Top of Data to examine
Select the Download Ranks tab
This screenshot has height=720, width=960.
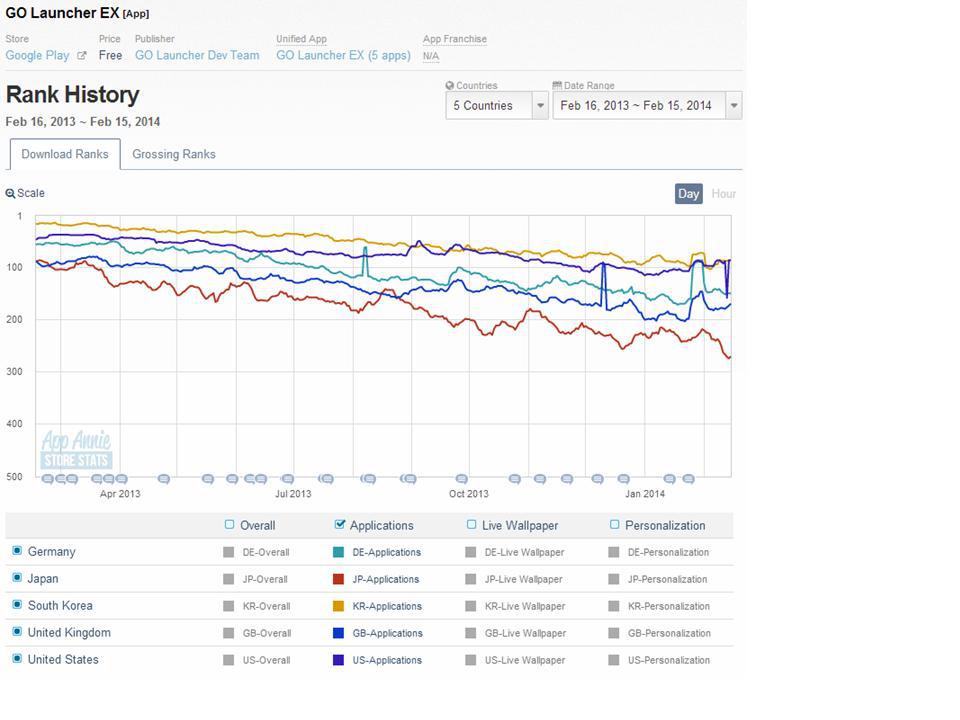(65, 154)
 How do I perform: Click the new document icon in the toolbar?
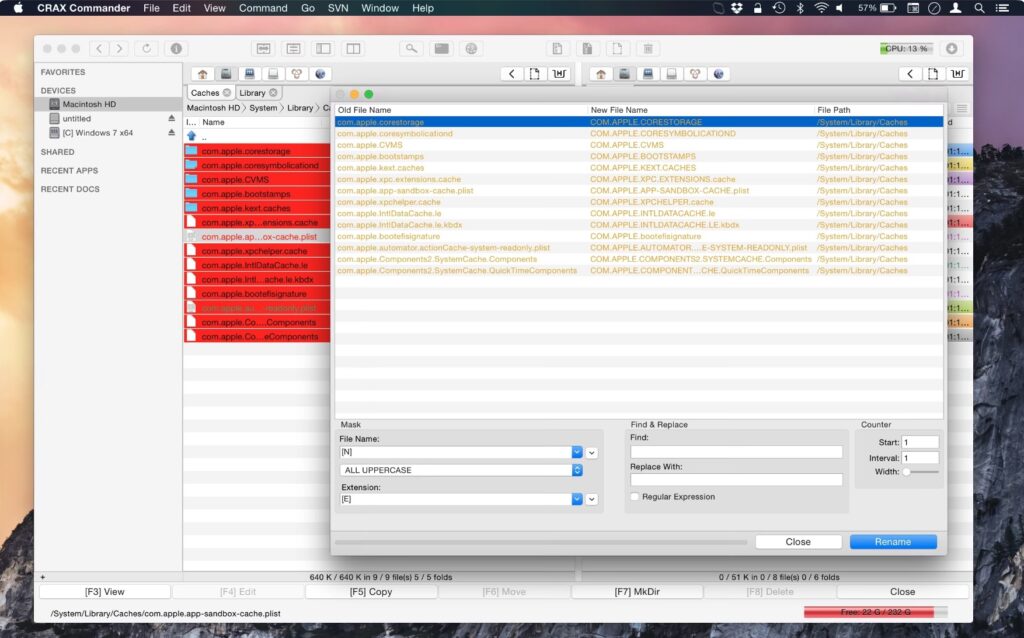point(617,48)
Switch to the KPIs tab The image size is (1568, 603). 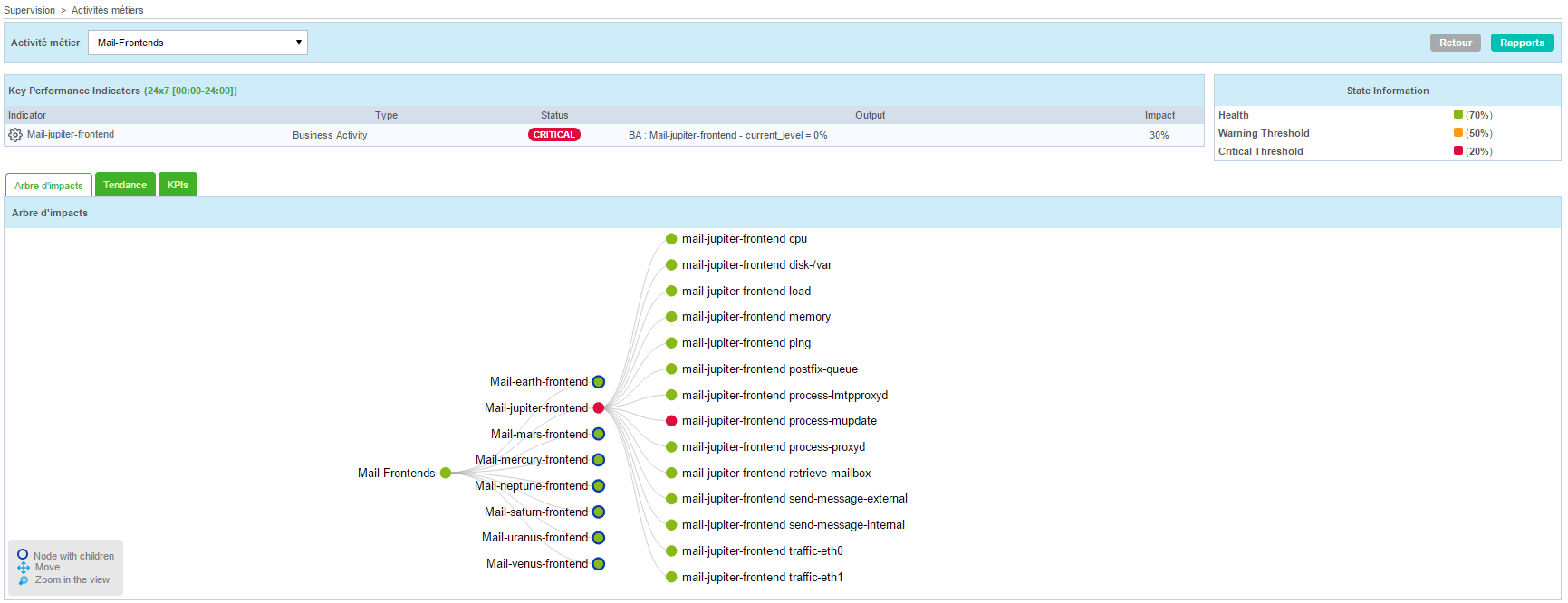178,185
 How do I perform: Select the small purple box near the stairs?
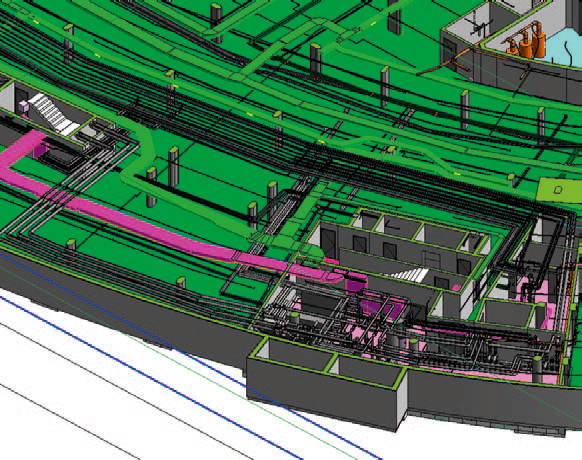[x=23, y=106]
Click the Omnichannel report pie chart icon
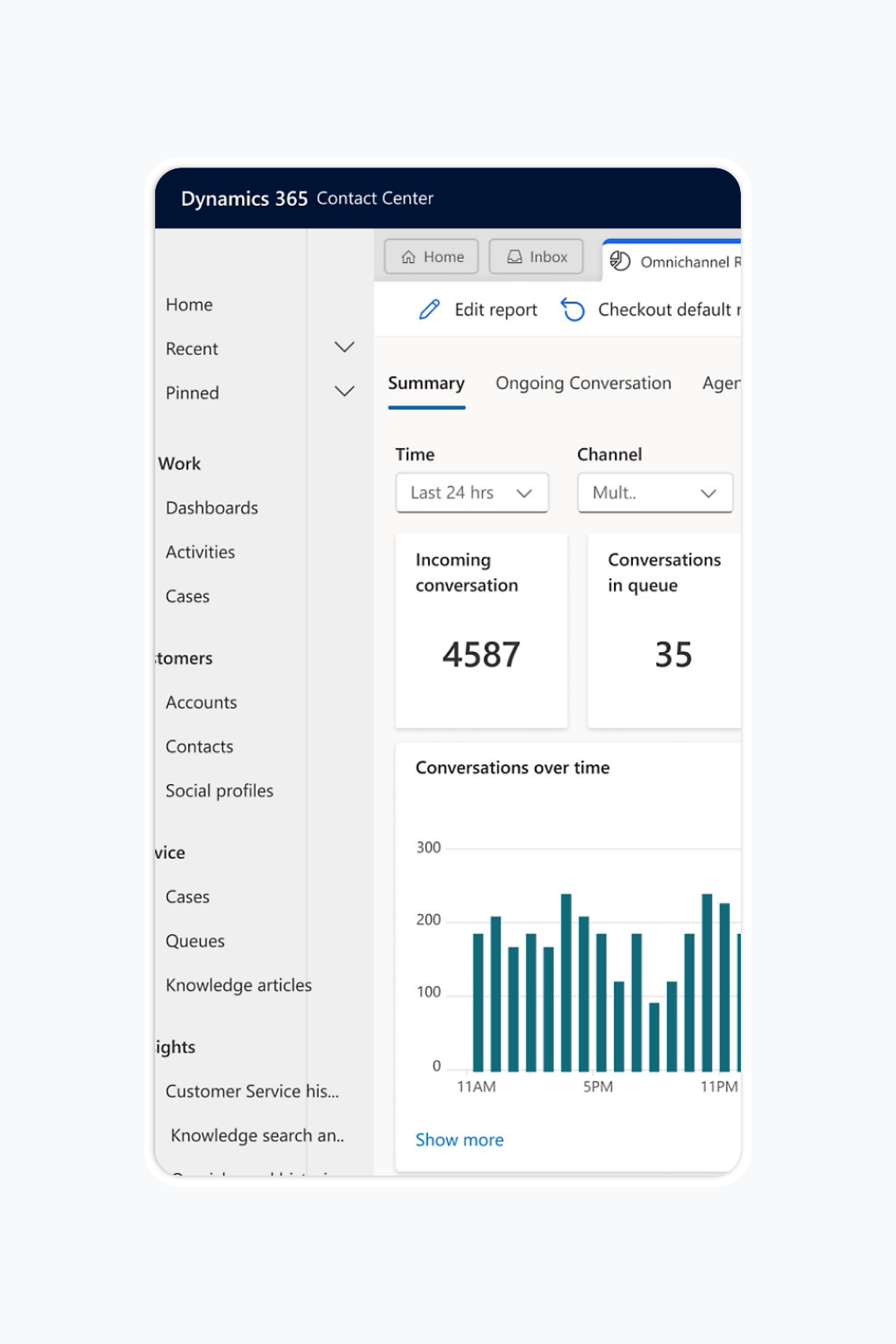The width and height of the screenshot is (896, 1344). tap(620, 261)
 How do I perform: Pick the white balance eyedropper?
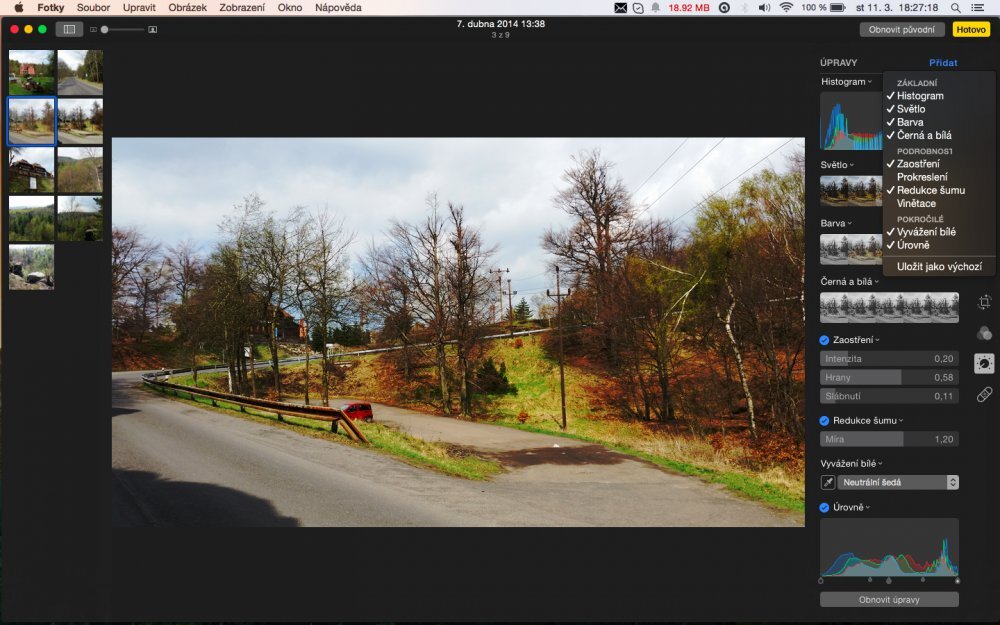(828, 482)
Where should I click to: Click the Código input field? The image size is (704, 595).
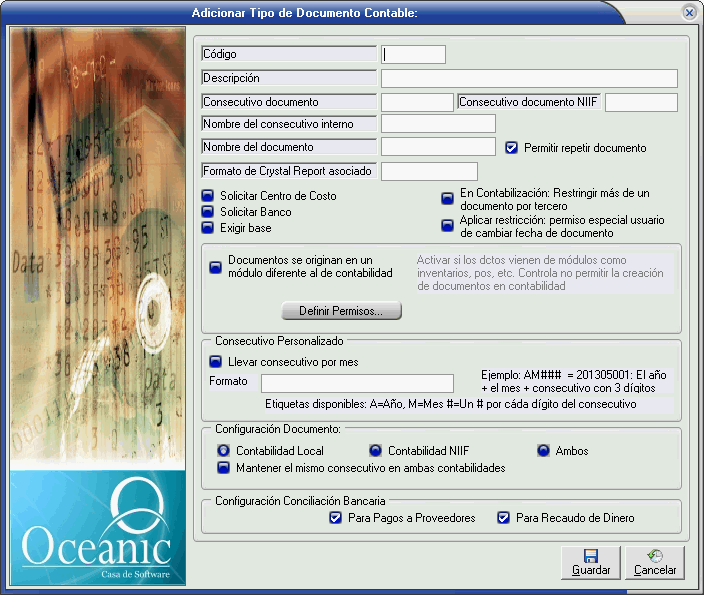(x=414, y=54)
Bottom of Data to examine
Activity:
Write out exactly the lines from the one containing "Where should I" through the end of the records above, both included, leaving all pictures out.

Task result:
Where should I click to: Click the Código input field? The image size is (704, 595).
(x=414, y=54)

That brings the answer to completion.